Your instructions> In the material below, turn the lines from the one with "The height and" through the one with "[x=109, y=190]" into a numbered list, leaving out any blank lines.

Items>
^^^^^^^^^^^^^^^^

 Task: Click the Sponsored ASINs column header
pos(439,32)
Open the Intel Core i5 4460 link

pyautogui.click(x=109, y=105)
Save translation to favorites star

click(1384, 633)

^^^^^^^^^^^^^^^^

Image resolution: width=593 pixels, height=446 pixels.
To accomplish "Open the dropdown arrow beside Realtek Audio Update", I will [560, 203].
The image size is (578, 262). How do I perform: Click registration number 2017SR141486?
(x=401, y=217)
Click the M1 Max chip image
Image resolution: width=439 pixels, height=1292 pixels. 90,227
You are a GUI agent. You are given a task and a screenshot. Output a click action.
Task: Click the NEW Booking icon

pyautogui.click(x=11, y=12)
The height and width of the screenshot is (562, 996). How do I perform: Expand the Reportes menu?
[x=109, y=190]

^^^^^^^^^^^^^^^^

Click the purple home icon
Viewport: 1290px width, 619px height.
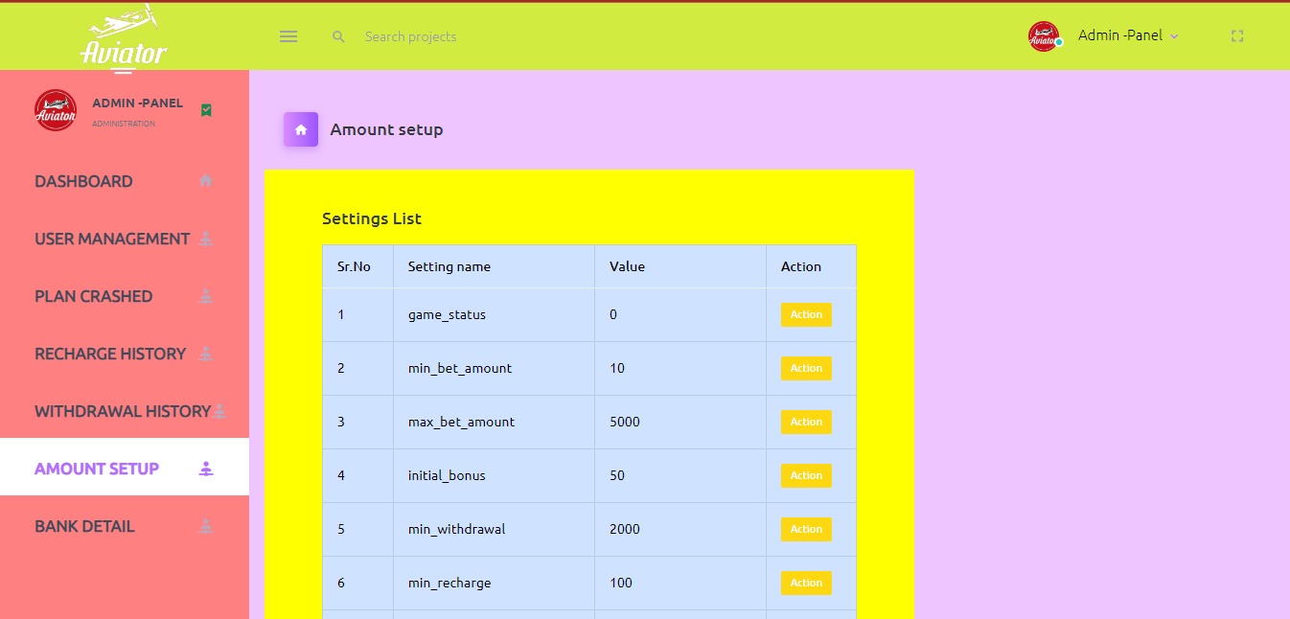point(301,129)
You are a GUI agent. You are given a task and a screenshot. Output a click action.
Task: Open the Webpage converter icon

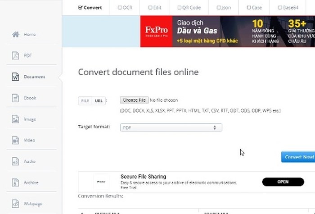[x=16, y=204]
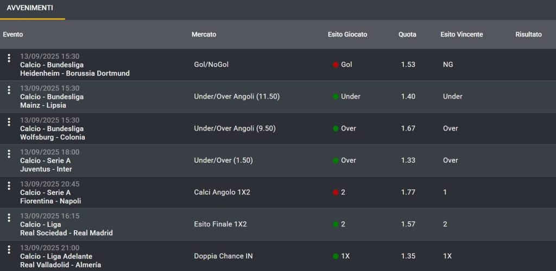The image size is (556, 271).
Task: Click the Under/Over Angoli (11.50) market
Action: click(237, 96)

^^^^^^^^^^^^^^^^

Written solution>
1. The height and width of the screenshot is (562, 996). How do I perform: Expand the Reportes menu?
2. [x=109, y=190]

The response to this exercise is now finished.